Similar to our lives in NY, one meal ran into the other during our stay in Rome.  While my cousins and the children of my cousins began arriving, one by one to welcome us, meals were being planned and prepared. How I wished I had brushed up on my Italian before this trip. Graciously and perhaps  a bit too generously, my family complimented my poor Italian. Not so surprisingly, Mike seemed to pick up much of what was being said around him. I think he secretly studies while I’m not around.

As you can imagine, each day revolved around lunch (pranzo) and dinner (cena).  The dishes were familiar but the flavors magnified. Everything was enhanced with olive oil freshly pressed from olives picked from their very own olive trees. The meats and cheeses all local and of the highest quality melted in our mouths. I don’t think Italians import foods from other geographies and the foods they export must be simply the products they deem unworthy to sell in their own country.

The main event of our trip was my aunt’s birthday party which was held at a restaurant located on Lake Albano near Castel Gondolfo, the Papal Summer Palace. The dining area, with its multitude of windows overlooking the lake, was simple but spectacular and so was the food. Basic but impossibly fresh and in-season ingredients were prepared and presented perfectly. There was thinly sliced and barely cooked fish that tasted of the nearby sea and flavorful meats like salty prosciutto and fatty mortadella accompanied by perfectly grilled vegetables and bowls of mussels with silk like texture that I’ve never tasted in the states. This alone would have been more than enough food and we should have been smart enough to eat sparingly, but our will power was lacking in light of such culinary treasures. To follow was a creamy risotto with oversized prawns and fettuccine with fresh porcini mushrooms followed by more meat and fish and vegetables and potatoes. We wanted to photograph everything but sometimes our appetites got ahead of our desire to document.

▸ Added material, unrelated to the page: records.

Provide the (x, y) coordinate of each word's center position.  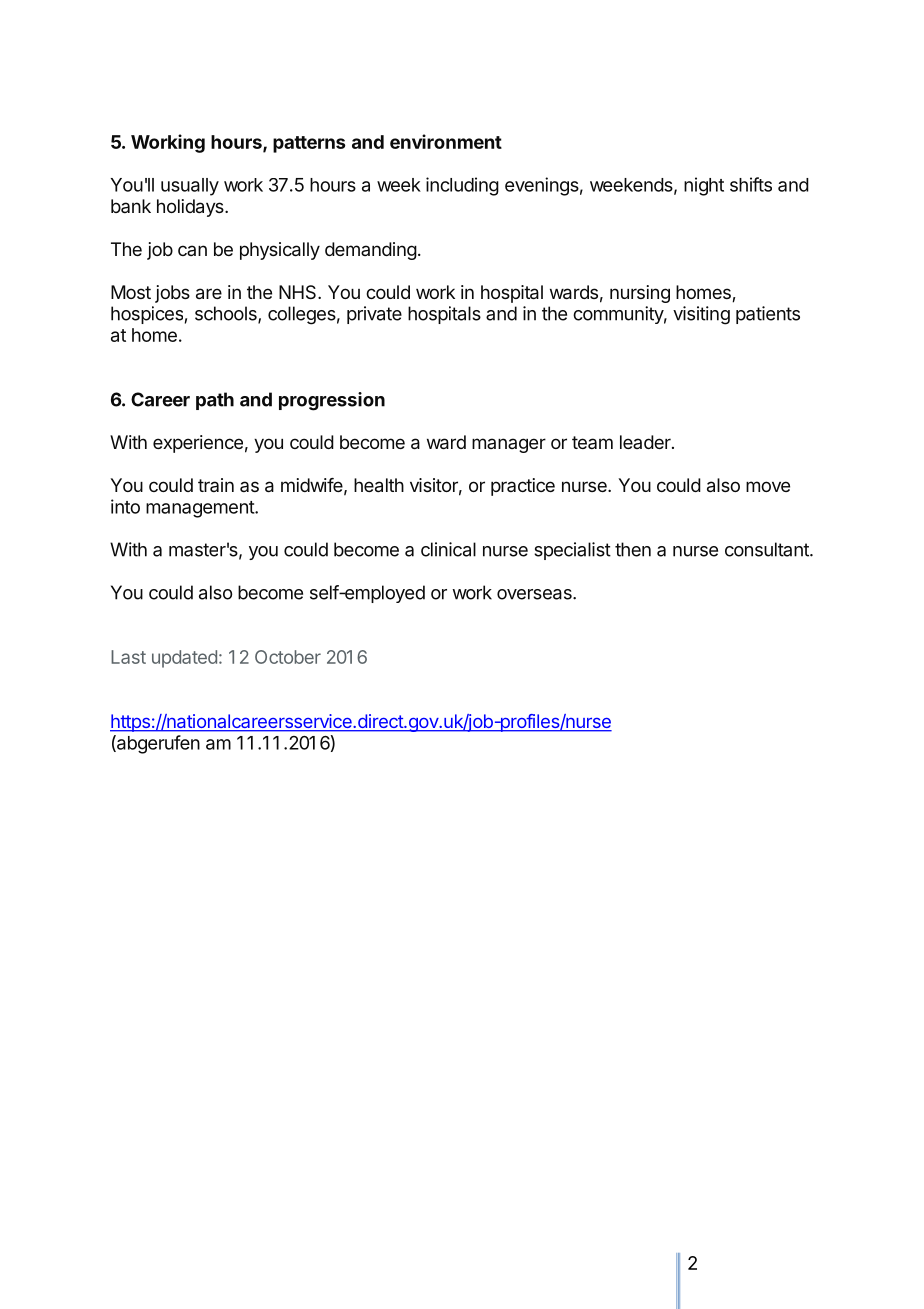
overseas (535, 594)
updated (184, 659)
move (768, 486)
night (704, 186)
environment (446, 141)
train (216, 485)
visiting (701, 315)
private (374, 315)
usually (190, 187)
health (379, 485)
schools (227, 314)
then (633, 549)
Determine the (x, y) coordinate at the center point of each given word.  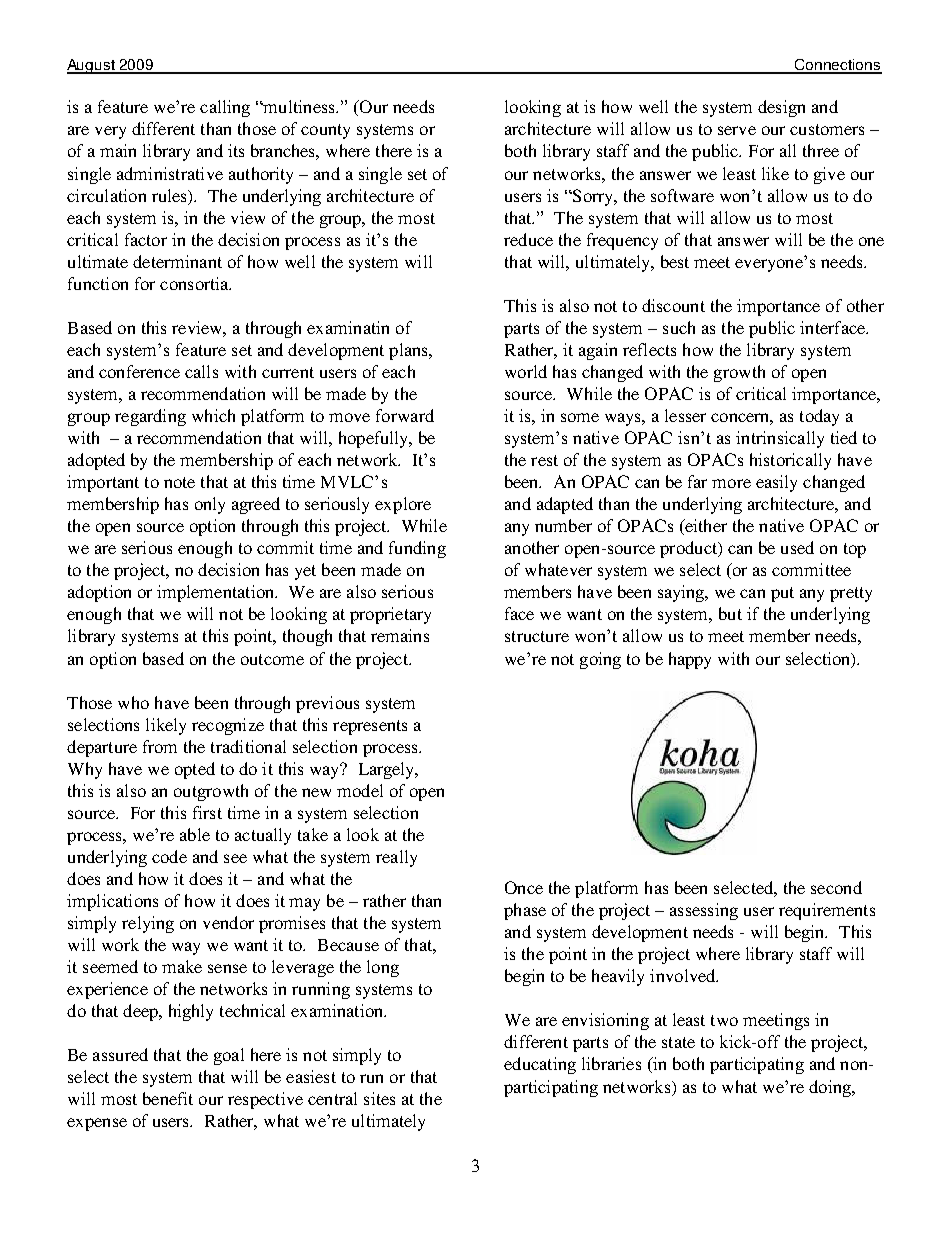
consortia (195, 283)
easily (776, 483)
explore (403, 505)
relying (148, 924)
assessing (704, 911)
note (179, 482)
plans (409, 351)
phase (525, 911)
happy (690, 660)
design (781, 108)
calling (225, 108)
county (325, 131)
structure (537, 636)
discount (673, 305)
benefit (168, 1098)
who (133, 702)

Although the food was delicious the moments with my aunt  were priceless. Every time I’ve seen her over the past ten years, I’ve wondered if I’ll ever get such an opportunity again. Each time I do is more emotional than the last. At 90 my Zia Isabella  is strong and healthy and surrounded by an adoring family. She and her late husband, my Zio Italo created a wonderfully close and loving family which I am blessed to have and share with Mike.  We’re so grateful to have this family in Italy keeping us connected to this beautiful country of my heritage. And while we love having this connection, we can’t help but wish they weren’t so far away. Our time in Rome was too short especially since we made several other excursions before leaving Italy. In the next few weeks, Mike and I will take you north to Parma, Florence and Milano; south to Ravello, Amalfi and Positano and more importantly east to Montenero di Bisaccia, my dad’s hometown, as we recount more of our Italian vacation. Thank you for following along with us as we share our stories and memories of family, food and tradition. Arrivederci!